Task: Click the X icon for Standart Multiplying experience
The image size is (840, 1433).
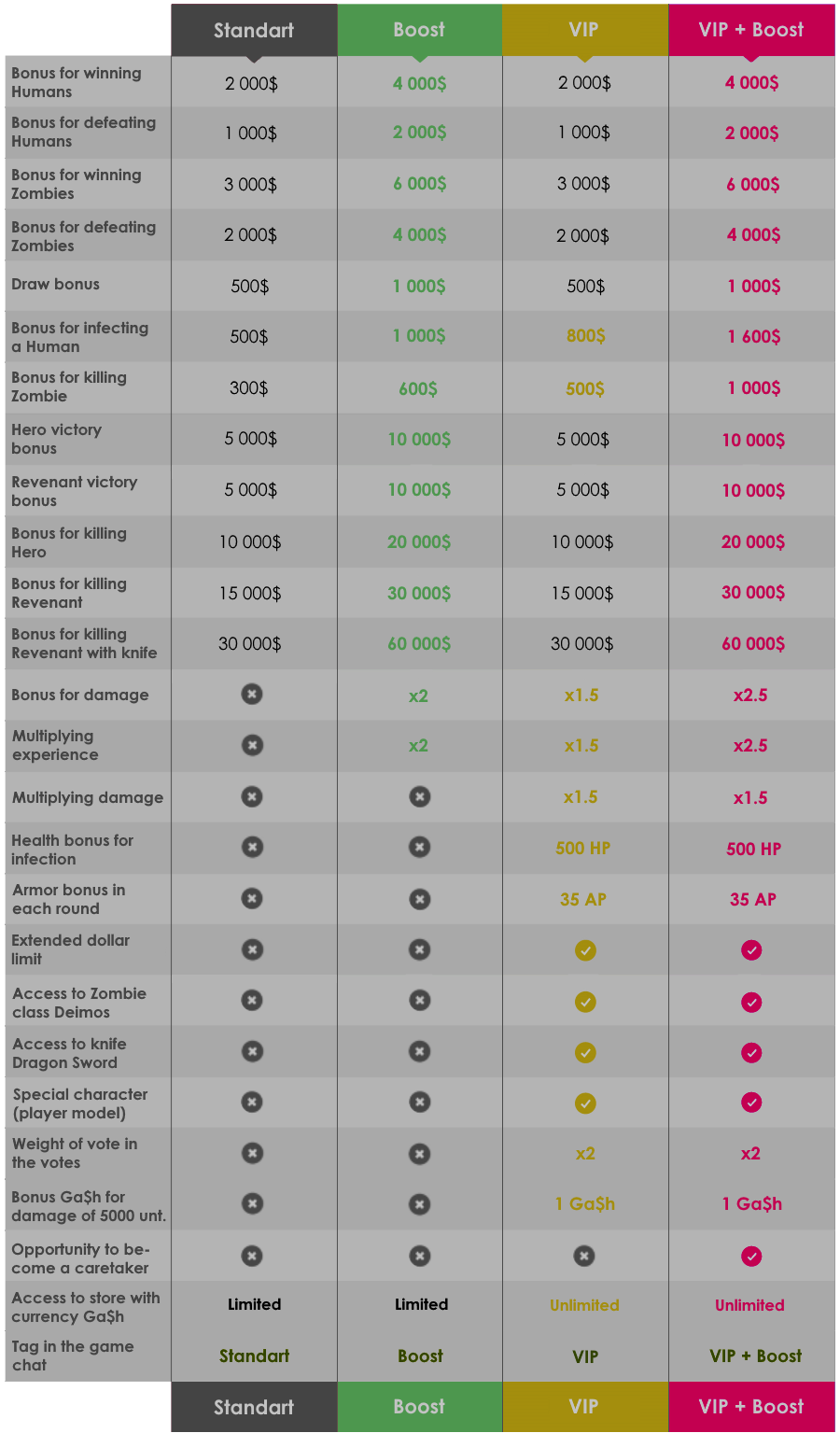Action: (252, 745)
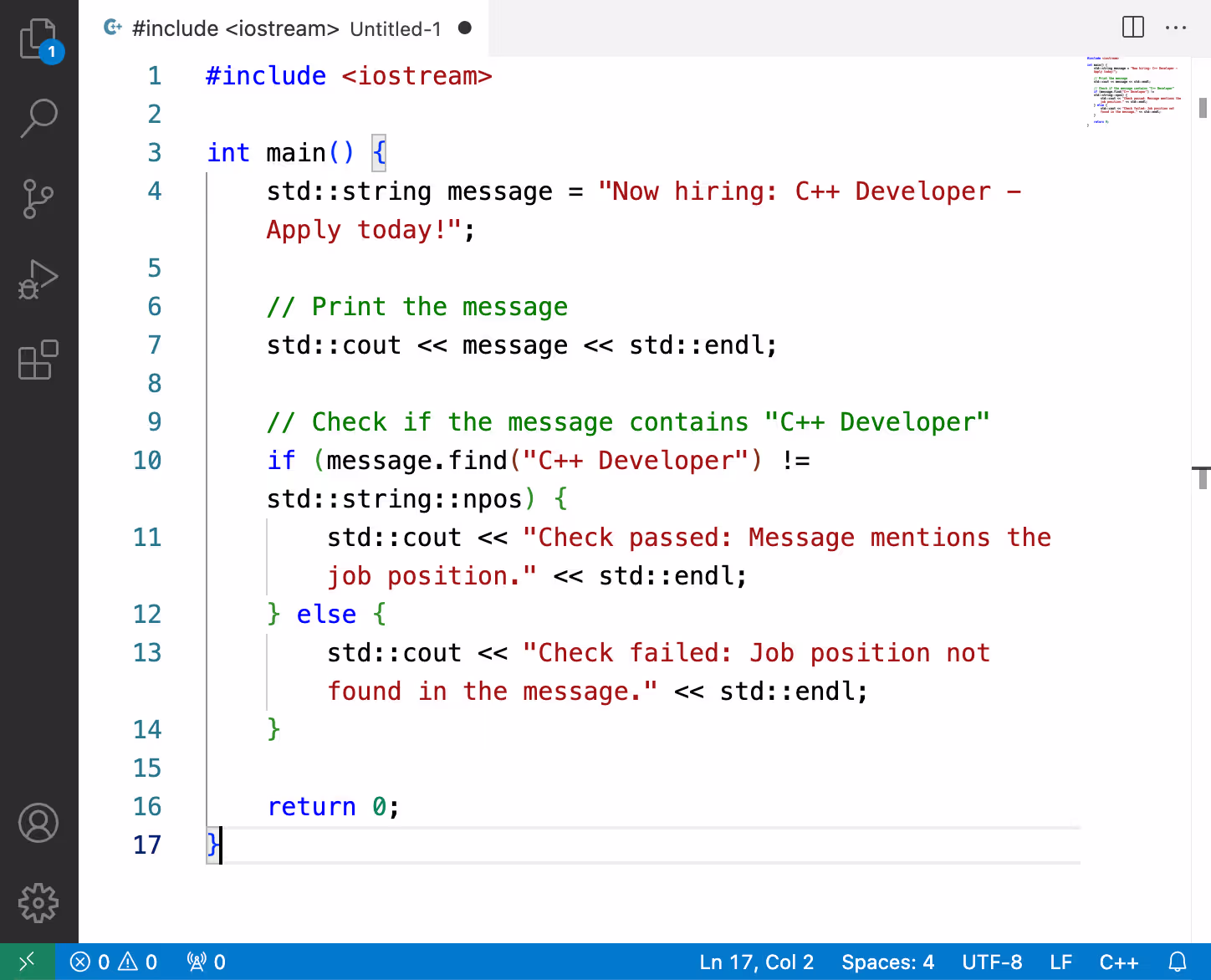Close unsaved Untitled-1 tab via dot
This screenshot has height=980, width=1211.
click(x=465, y=28)
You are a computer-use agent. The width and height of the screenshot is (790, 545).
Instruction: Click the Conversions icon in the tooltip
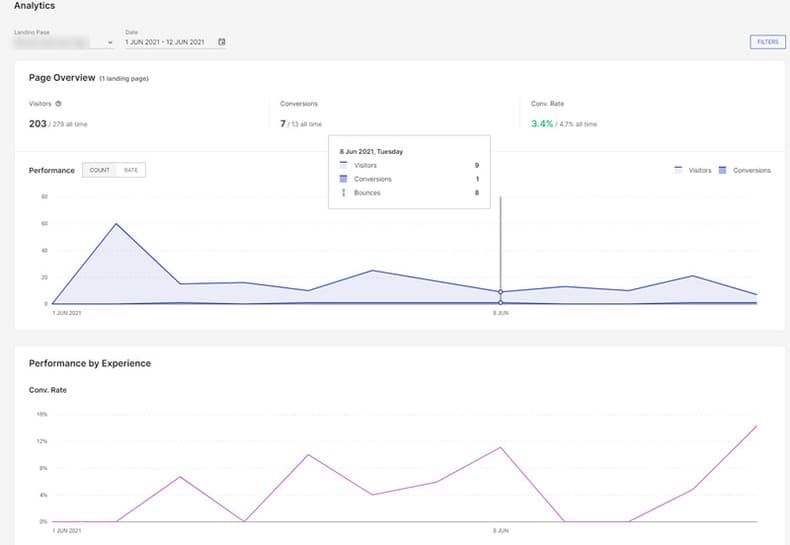(x=344, y=179)
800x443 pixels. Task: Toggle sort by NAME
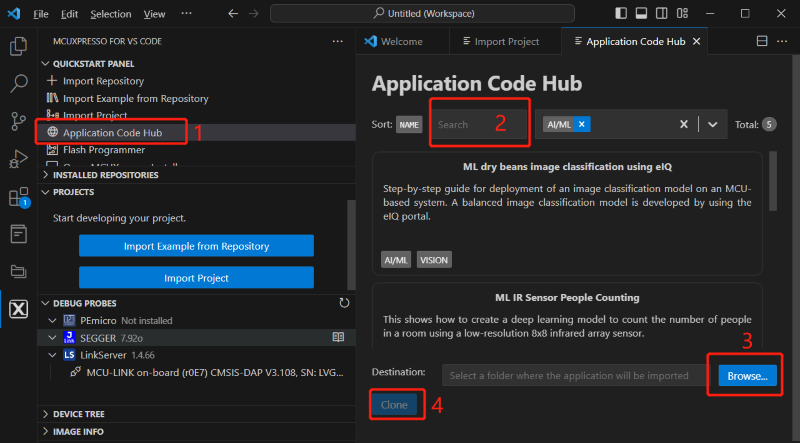409,124
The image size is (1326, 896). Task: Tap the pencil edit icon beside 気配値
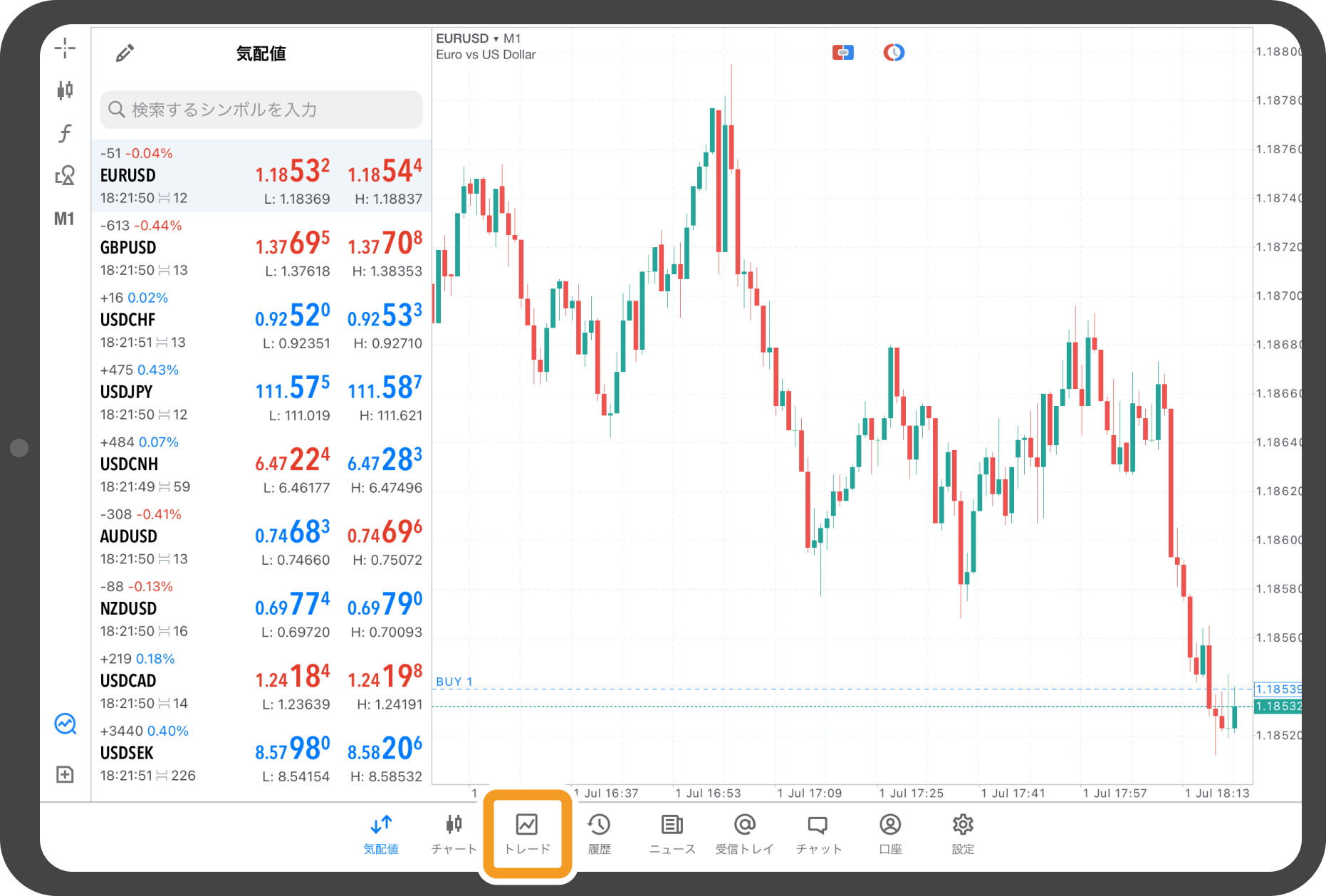(x=125, y=53)
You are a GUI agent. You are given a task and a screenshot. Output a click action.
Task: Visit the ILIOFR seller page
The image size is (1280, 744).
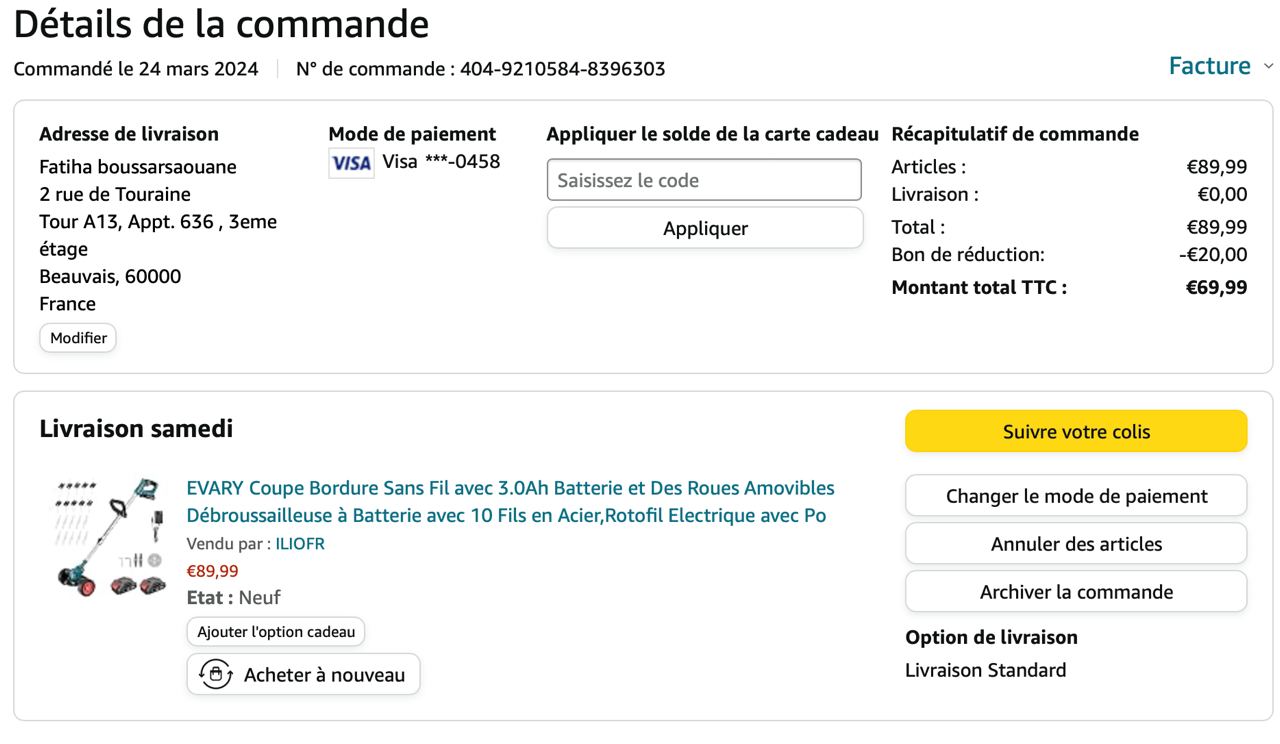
+--
What to do
Starting with the line containing "You are a GUI" and going on through the end of the listing, rewrite those lines with "seller" replaced by "vendor" and everything else unchanged. Leave out the pictures.

Solution to this exercise
You are a GUI agent. You are given a task and a screenshot. Output a click action.
Task: Visit the ILIOFR vendor page
The image size is (1280, 744).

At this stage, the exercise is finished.